RemotePC is a remote access and remote control software application, developed and owned by IDrive Inc., a software company based in Calabasas, California, United States. Its core function is in enabling remote access and maintenance to computers and other devices.

==Overview==
RemotePC software was created by the team of IDrive Inc., a private technology company based in Calabasas, California. The app was specifically developed for remote communication and control functions, including text chat, voice, RemotePC Meeting, interactive annotation and more.

Remote PC software has been discussed and cited in the technology reviews and by the multiple industry outlets such as Software Advice, Capterra, GetApp (Gartner's subsidiary), TechRadar and PCMag, among others.
The application's use accelerated in 2020 and 2021 as the demand for remote work, learning and communication grew during the COVID-19 pandemic.

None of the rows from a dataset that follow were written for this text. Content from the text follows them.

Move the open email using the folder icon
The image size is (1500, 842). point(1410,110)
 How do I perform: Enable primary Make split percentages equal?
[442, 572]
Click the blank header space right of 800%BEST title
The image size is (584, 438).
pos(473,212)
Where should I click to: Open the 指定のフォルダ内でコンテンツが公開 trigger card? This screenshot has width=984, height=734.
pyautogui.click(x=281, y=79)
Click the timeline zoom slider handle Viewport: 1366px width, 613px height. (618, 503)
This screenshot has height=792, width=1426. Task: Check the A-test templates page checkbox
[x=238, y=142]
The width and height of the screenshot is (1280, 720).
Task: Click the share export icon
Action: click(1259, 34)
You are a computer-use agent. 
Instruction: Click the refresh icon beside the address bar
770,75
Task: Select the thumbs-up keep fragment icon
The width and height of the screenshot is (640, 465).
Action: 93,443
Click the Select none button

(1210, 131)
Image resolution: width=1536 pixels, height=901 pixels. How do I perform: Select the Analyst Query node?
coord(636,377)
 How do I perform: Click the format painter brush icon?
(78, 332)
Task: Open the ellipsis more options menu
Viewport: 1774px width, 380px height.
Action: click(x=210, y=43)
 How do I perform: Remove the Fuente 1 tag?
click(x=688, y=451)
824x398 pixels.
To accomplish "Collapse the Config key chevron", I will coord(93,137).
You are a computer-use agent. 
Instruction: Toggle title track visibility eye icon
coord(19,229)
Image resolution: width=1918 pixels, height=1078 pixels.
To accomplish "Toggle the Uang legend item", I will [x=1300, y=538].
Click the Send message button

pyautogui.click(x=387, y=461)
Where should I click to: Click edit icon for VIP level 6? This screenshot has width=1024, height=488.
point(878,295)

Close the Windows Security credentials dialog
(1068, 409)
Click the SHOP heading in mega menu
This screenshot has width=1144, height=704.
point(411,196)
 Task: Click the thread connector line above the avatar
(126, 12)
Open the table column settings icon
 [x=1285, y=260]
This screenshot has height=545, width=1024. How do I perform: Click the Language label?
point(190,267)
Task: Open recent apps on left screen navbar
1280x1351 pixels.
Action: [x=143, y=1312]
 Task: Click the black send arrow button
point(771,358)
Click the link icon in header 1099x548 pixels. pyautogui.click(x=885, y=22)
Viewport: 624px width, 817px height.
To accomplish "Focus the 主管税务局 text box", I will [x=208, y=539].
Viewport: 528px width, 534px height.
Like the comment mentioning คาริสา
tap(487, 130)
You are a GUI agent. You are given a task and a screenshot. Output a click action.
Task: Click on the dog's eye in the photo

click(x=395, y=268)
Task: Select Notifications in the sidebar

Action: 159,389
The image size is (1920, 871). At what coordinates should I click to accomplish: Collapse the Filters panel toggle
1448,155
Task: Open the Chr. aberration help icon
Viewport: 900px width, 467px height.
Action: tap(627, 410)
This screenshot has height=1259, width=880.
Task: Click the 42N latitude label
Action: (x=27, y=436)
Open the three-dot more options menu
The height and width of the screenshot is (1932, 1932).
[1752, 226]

==Technology and functionality==
It doesn't require any special software for installation and can be accessed directly via the web.
RemotePC is compatible with PCs and Macs and Linux systems, and has mobile applications for iOS and Android devices. Its main functions include RemotePC Consumer and SoHo, RemotePC Team, RemotePC Enterprise, RemotePC HelpDesk, RemotePC Meeting and RemotePC ScreenShare.